In the years that followed, the Six Party Talks faltered and in 2010, North Korea revealed it had a centrifuge facility for uranium enrichment. More nuclear tests started in 2013. North Korea continued to develop missiles to deliver nuclear warheads.
The general pattern has been that North Korea took some steps to curtail its nuclear weapons program in exchange for fuel and relief from economic sanctions. It put denuclearization and normalized relations on the table. But ultimately, its long-term plan to become a nuclear-capable nation won out over each agreement.
"The United States, now, is almost twice the size of the economy of China."
Trump isn’t far off on this statement, which he mentioned in the context of China’s prospective involvement in a long-term peace agreement. The United States’ GDP is $18.624 trillion, according to the World Bank. China’s is $11.199 trillion. That’s about 1.7 times bigger.
"We have a big trade deficit with Canada."
Continuing his feud with Canadian Prime Minister Justin Trudeau, Trump again painted an incomplete picture of the trade relationship.
In 2017, the United States had a $23.2 billion deficit with Canada in goods. (In other words, the United States in 2017 bought more goods from the Canada than Canada bought from the United States.)
However, the United States had a $25.9 billion surplus with Canada in services — and that was enough to overcome that deficit and turn the overall balance of trade into a $2.8 billion surplus for the United States in 2017.
"$151 billion (trade deficit) with the European Union."
Trump again omits trade in services, which inflates the U.S. trade deficit. The European Union had a $153 billion trade surplus in goods with the United States in 2017 but a total trade surplus of $101 billion when services were factored in.
"We’re paying for ... — I mean, anyone can say — from 60 to 90 percent of NATO. And we’re protecting countries of Europe. And then on top of it, they kill us on trade."
By NATO’s count, total defense spending of all NATO members stood at about $917 billion in 2017 in current dollars. The United States’ share was about $618 billion. Do the math, and the percentage comes to about 67 percent.
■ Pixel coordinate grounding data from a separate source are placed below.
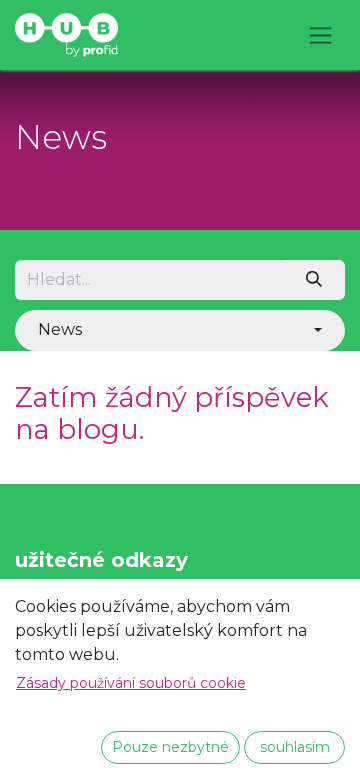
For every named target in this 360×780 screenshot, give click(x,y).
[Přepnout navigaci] (320, 35)
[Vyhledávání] (314, 280)
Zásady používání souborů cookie (131, 683)
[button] (180, 330)
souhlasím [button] (295, 747)
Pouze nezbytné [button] (170, 747)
But these don’t represent dollars or euros spent on behalf of NATO. These figures are the total defense budgets of the NATO members, including spending on projects far from NATO’s purview.
On the other hand, NATO has common military expenses on the order of $2 billion a year. The U.S. share of that is about 22 percent. But those dollars exclude the vast spending it takes to sustain American forces, equipment and bases across Europe. And in a final twist, even those expenditures aren’t solely for the benefit of Europe.
Trump fielded a number of questions about North Korea’s human rights record.
"I believe it’s a rough situation over there. There’s no question about it. And we did discussed it today pretty strongly. I mean, knowing what the main purpose of what we were doing is: denuking. But discussed it at pretty good length. We’ll be doing something on it. It’s rough. It’s rough in a lot of places, by the way. Not just there."
Francisco Bencosme, Asia Pacific Advocacy Manager at Amnesty International USA, said Trump creates a "false equivalency."
"The United Nations Commission of Inquiry has in the past called North Korea a country whose ‘gravity, scale, and nature’ of human rights violations do not ‘have any parallel in the contemporary world,’" Bencosme said.
"There has been no change in this situation reported by the UN, so it is surprising — and quite shocking — that President Trump made no mention of the Commission of Inquiry, or indeed of any other credible reporting on the massive human rights violations that from all accounts are ongoing in N. Korea," said Susan Akram, director of the International Human Rights Clinic at Boston University School of Law.